Problem description
Exact reproduction is needed for the lines from the one with "You are a computer-use" to the end of the listing below, and for no other lines.
====
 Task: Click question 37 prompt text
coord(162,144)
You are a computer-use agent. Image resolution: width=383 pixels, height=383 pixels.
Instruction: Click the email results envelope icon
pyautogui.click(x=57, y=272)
====
Result of this task
You are a computer-use agent. Image resolution: width=383 pixels, height=383 pixels.
Instruction: Click the email results envelope icon
pyautogui.click(x=57, y=272)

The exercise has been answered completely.